The Epoch Times is featuring the six neighborhoods and their unique characteristics in a three-part series; this is the second part. Please CLICK HERE for part one.
NEW YORK—New York City’s Historic Districts Council, an organization that advocates for preservation in the city, asked New Yorkers to nominate neighborhoods they feel should be top priorities for preservation. HDC picked its 2012 Six to Celebrate, from among the nominations, its second annual list of six neighborhoods that merit special attention from the Landmarks and Preservation Commission.
HDC launched its Six to Celebrate campaign on Wednesday, which includes: Van Cortlandt Village and the Port Morris Gantries in the Bronx; Victorian Flatbush and Bay Ridge in Brooklyn; Morningside Heights in Manhattan; and the Far Rockaway beachside bungalows in Queens.

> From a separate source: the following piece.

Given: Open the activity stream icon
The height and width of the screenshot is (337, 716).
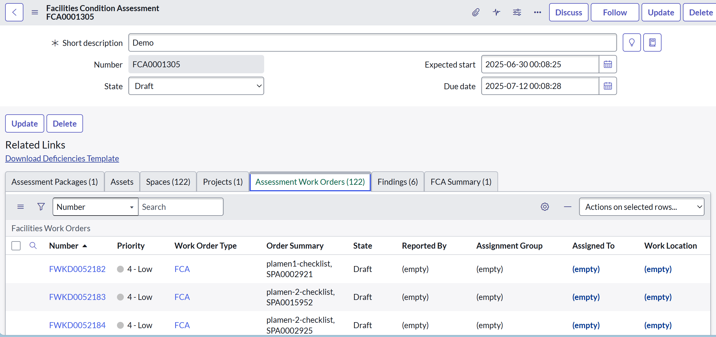Looking at the screenshot, I should 496,12.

In the first part of this three-part series on HDC’s six picks, The Epoch Times featured Van Cortlandt Village and the Port Morris Gantries in the Bronx. Now, The Epoch Times will take a look at Victorian Flatbush and Bay Ridge in Brooklyn.
Victorian Flatbush
Once upon a time, in the middle of Brooklyn, developers fought to maintain a suburban environment they could market as such: largish single-family homes, quiet surroundings, lawns, and white picket fences— it was called, “The Village in the City.”

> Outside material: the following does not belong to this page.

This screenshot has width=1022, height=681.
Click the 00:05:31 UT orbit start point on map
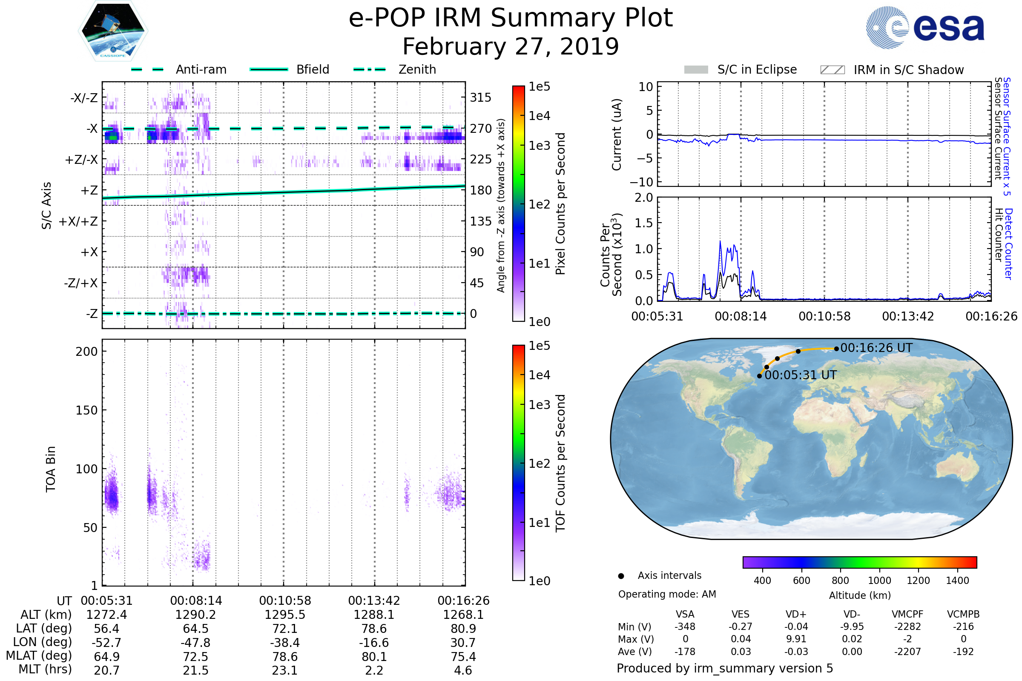759,376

Today, apartment buildings and bodegas crowd in on pockets of Victorian-style homes, making them islands of suburbia in the middle of urban Brooklyn.

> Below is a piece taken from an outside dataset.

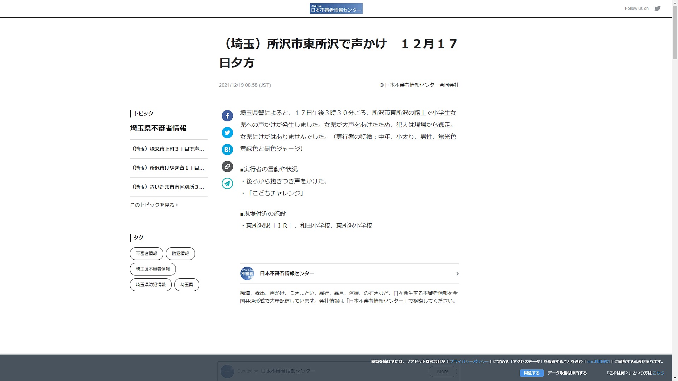Image resolution: width=678 pixels, height=381 pixels.
Task: Click 日本不審者情報センター round avatar thumbnail
Action: click(x=247, y=273)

The area already has five designated historic districts, but HDC wants to help local community organizations get designation for the remaining six districts containing homes of the same vintage and style. Preservation would maintain this unique vintage and style by legally requiring owners to obtain approval from the city before doing any work on their buildings.
Spanning approximately 2,000 buildings erected by several different developers, the area runs roughly from Church Avenue to Avenue H, between Coney Island Avenue and Ocean Avenue.
Developers insisted on an underground subway line to avoid the “noxious” sound, as HDC Executive Director Simeon Bankoff puts it. That is why the Brighton line, the B and Q trains, remains below ground until just past that area where it emerges and runs above ground through the rest of Brooklyn. It was also one of the first neighborhoods in New York to have its utilities underground.
Bankoff and the seven community groups he is working with—representing Beverley Square East, Beverley Square West, Caton Park, Ditmas Park West, South Midwood, West Midwood, and the Flatbush Development Corporation—hope to preserve the “suburban ruralesque” area of Brooklyn as Bankoff describes it.
Bay Ridge
“People have an image of Bay Ridge, which actually has nothing to do with its reality,” says Bankoff. He says people generally think of mid-20th century detached houses, like those found in parts of Queens. A raised awareness of what this 250-block area has to offer will help preservation efforts, says Bankoff.
He paints a different picture of Bay Ridge: Beautiful 19th century row houses like those in Park Slope, early 20th century apartment buildings like those scattered throughout Manhattan, mid-19th century detached mansions, and thriving commercial space.
“I can’t help you with the sociology, I just know what people expect,” responded Bankoff when questioned about the false impression of the area. Aside from raising awareness, Bankoff sees zoning enforcement as another obstacle.
“They’ve got good zoning, but they have real problems with enforcement,” said Bankoff.
Like Flatbush, Bay Ridge also has Victorian homes, some of which have greatly deteriorated. HDC is now partnering with Bay Ridge Conservancy, which has long worked to preserve the area’s Victorian houses and stone bridges along the Belt Parkway in Leif Eriksson Park.
Local resident Yvonne Lee said the preservation was a good idea.
“I love how the old buildings are,” she said. “If you start building the buildings and everything it’s going to look like everywhere else, you lose the family feeling of it, of the neighborhood.”
Another resident, who had lived in the area for 32 years and preferred not to be named, said: “Everybody should be free to do what they want with their property, why to preserve it? There’s nothing historic here.”